### TASK PROMPT
Could you write out the records below exactly as they appear, leaving out any pictures?

### EXTRACTED INFORMATION
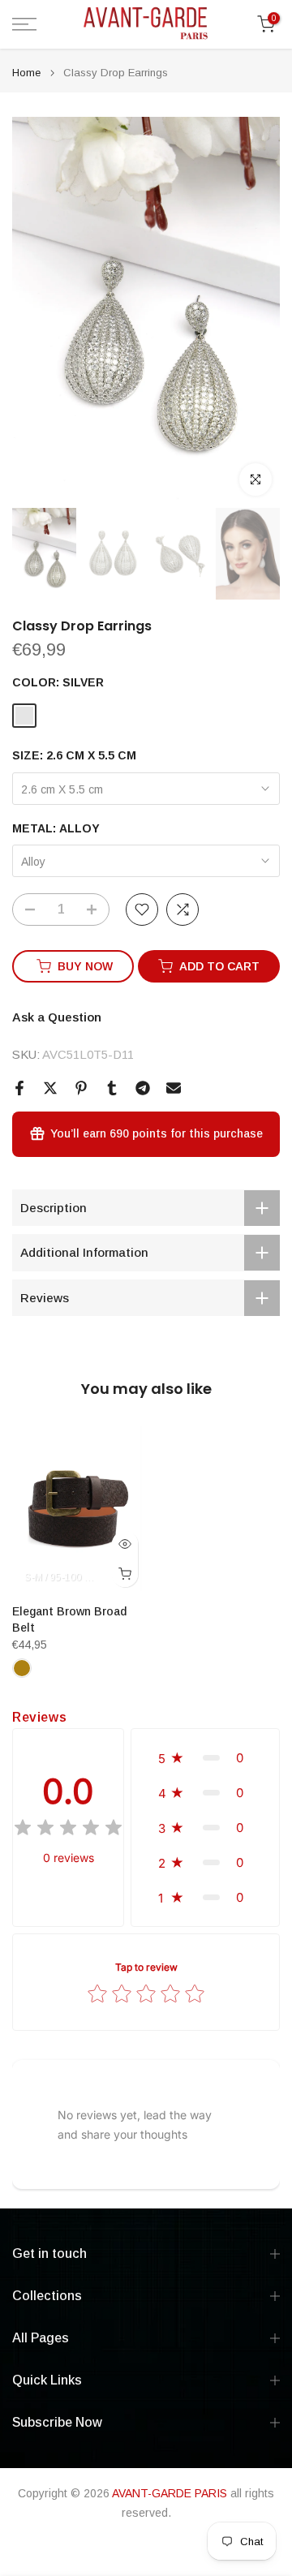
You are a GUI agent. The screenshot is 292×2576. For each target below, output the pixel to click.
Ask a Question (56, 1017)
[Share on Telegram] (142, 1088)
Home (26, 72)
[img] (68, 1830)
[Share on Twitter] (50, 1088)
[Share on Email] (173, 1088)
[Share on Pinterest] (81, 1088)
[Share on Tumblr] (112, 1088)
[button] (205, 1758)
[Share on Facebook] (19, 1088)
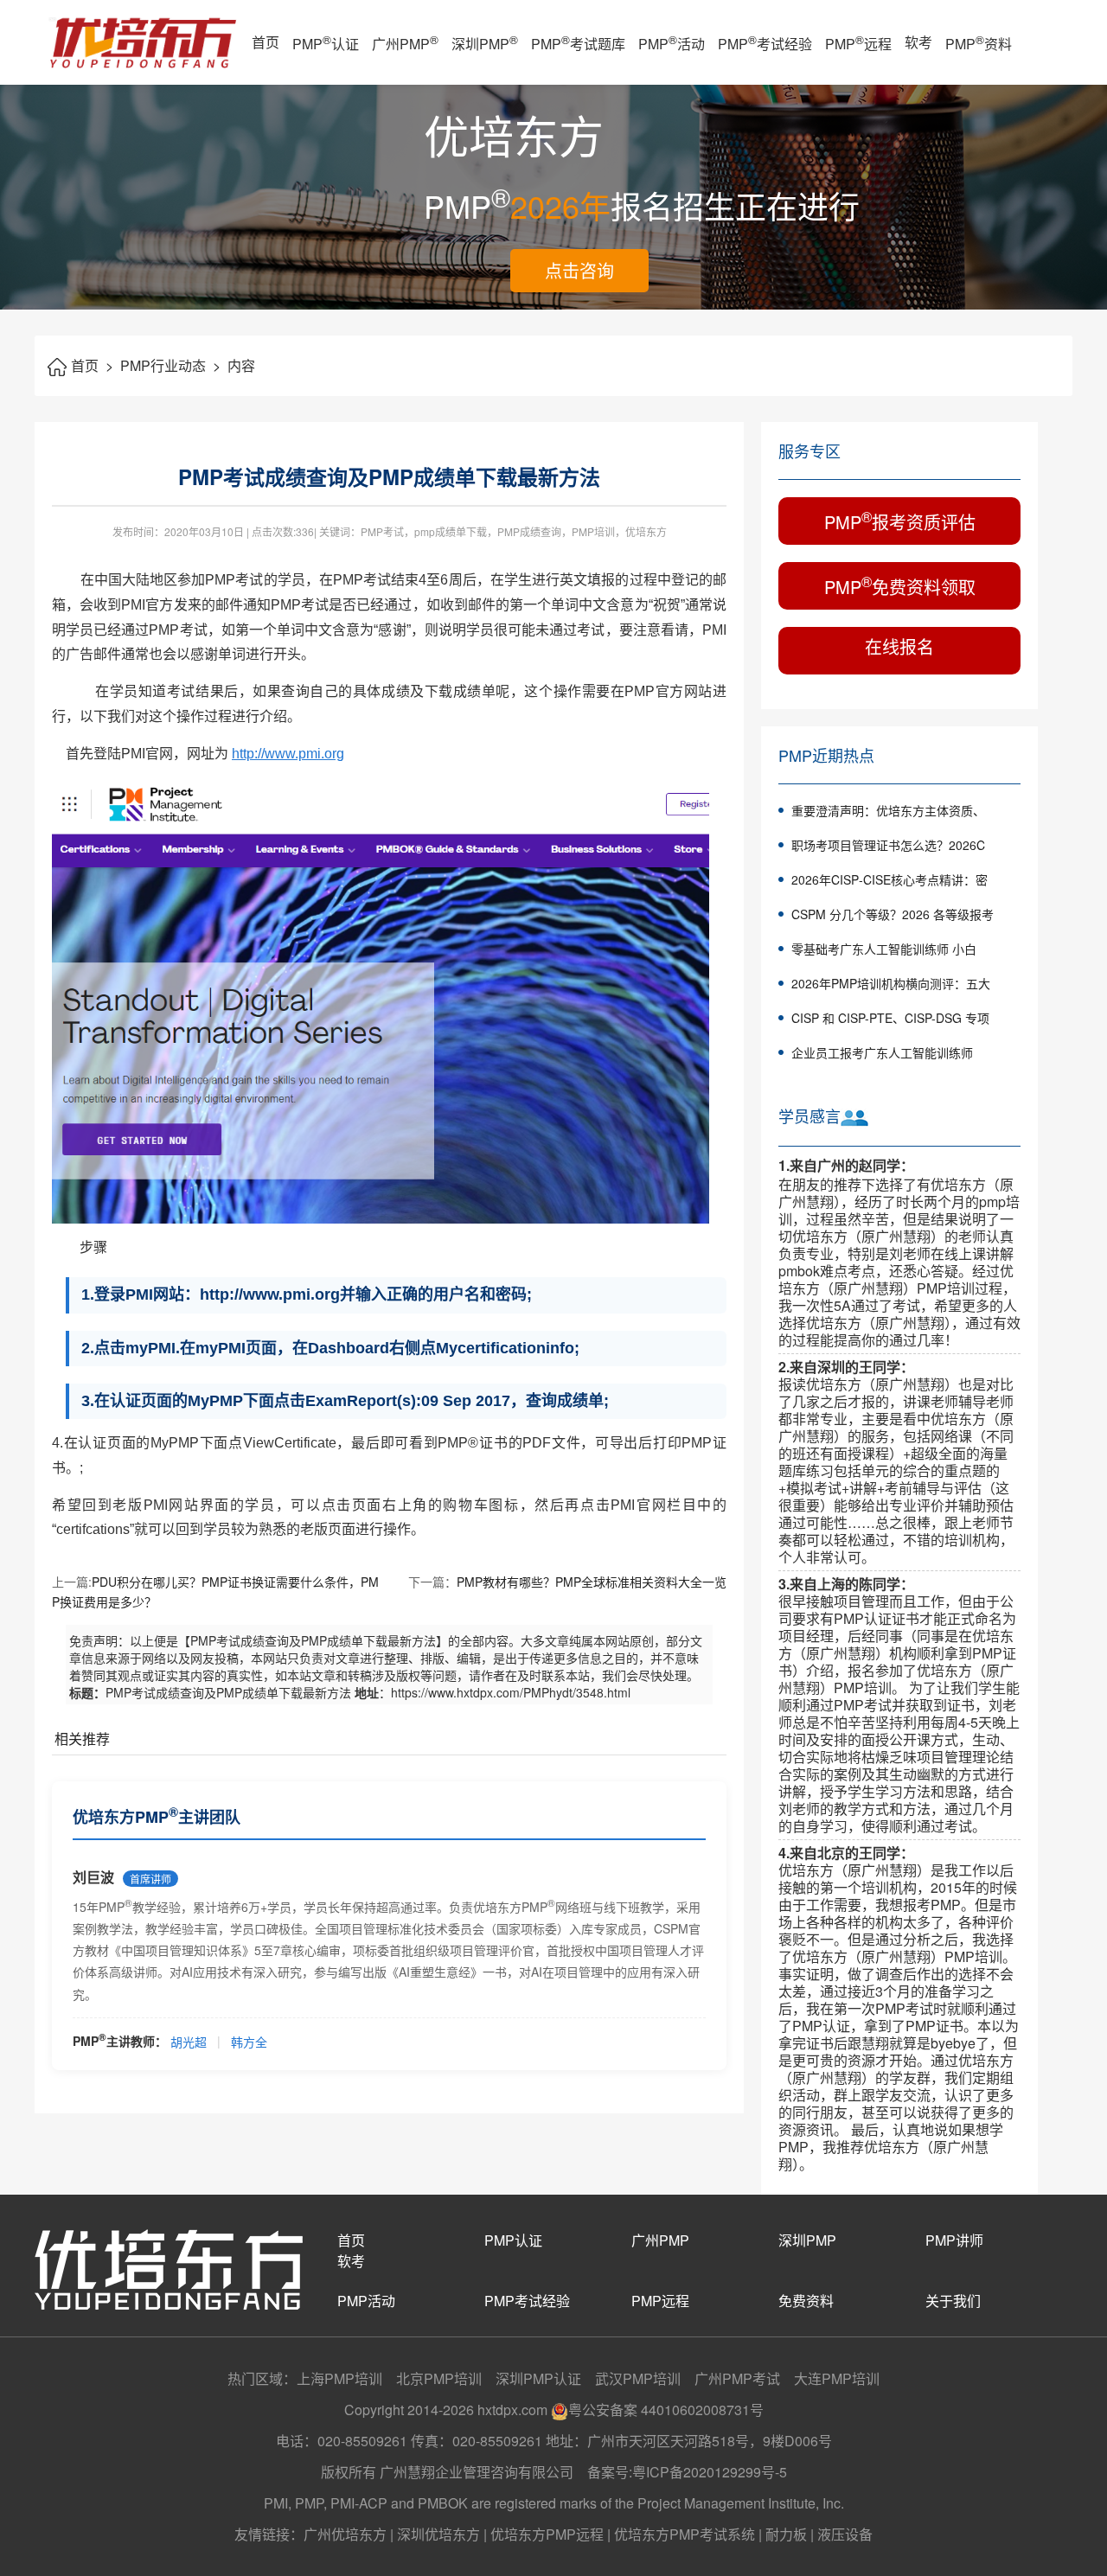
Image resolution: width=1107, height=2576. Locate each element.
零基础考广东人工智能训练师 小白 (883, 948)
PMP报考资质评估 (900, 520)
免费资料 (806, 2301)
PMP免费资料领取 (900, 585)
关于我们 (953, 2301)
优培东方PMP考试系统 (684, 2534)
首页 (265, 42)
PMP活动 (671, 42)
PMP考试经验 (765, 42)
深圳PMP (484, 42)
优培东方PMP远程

### WRITTEN RESPONSE
You are a GUI agent. The screenshot is 292×2576. For each target below, output the pixel to click.
Ask a Question (56, 1017)
[Share on Telegram] (142, 1088)
Home (26, 72)
[img] (68, 1830)
[Share on Twitter] (50, 1088)
[Share on Email] (173, 1088)
[Share on Pinterest] (81, 1088)
[Share on Tumblr] (112, 1088)
[button] (205, 1758)
[Share on Facebook] (19, 1088)
Image resolution: width=1107, height=2576. Locate each element.
零基础考广东人工智能训练师 小白 (883, 948)
PMP报考资质评估 (900, 520)
免费资料 (806, 2301)
PMP免费资料领取 (900, 585)
关于我们 (953, 2301)
优培东方PMP考试系统 (684, 2534)
首页 (265, 42)
PMP活动 (671, 42)
PMP考试经验 (765, 42)
深圳PMP (484, 42)
优培东方PMP远程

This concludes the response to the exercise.